Direct product of spin representations Consider a system of two 1/2-spins. Under some conditions the Hilbert space can be decomposed into the direct sum of spin-0 and spin-1 representations:
$\frac12\otimes\frac12=0\oplus1$. 
When I write this formula on the board, I immediately get an objection that $1/4$ is not equal to 1 ! My question is as follows, how to explain this equation to the audience of physicists. Preferably in one or two sentences, concise, mathematically correct, but without going into much mathematical details. 

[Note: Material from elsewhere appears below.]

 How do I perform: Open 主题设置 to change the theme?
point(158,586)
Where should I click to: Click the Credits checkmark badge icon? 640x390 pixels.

 A: Each spin-1/2 particle is associated with a $(2\times\frac{1}{2}+1)$=2-dimensional vector space $\mathbb{V}$ as far as its spin degree of freedom is concerned. A composite system of two spin-1/2 particles is associated with a 4-dimensional vector space which is a direct product $\mathbb{V}_1\otimes \mathbb{V}_2$ of two 2-dimensional vector spaces $\mathbb{V}_1$ and $\mathbb{V}_2$. Under a similarity transformation a $4\times 4$ matrix representing an element of $SU(2)$ that acts on the space $\mathbb{V}_1\otimes \mathbb{V}_2$, can be reduced to a block-diagonal form consisting of block matrices of dimensions $3\times 3$ and $1\times 1$ acting on invariant subspaces of dimensions 3 and 1 respectively. 
In technical terms, it means that the 4-dimensional representation is reducible into a 3-dimensional and 1-dimensional irreducible representations, and symbolically written as $2\otimes 2=3\oplus 1$ which respectively corresponds to three triplet states of spin-1 and one singlet state of spin-0 of the composite system.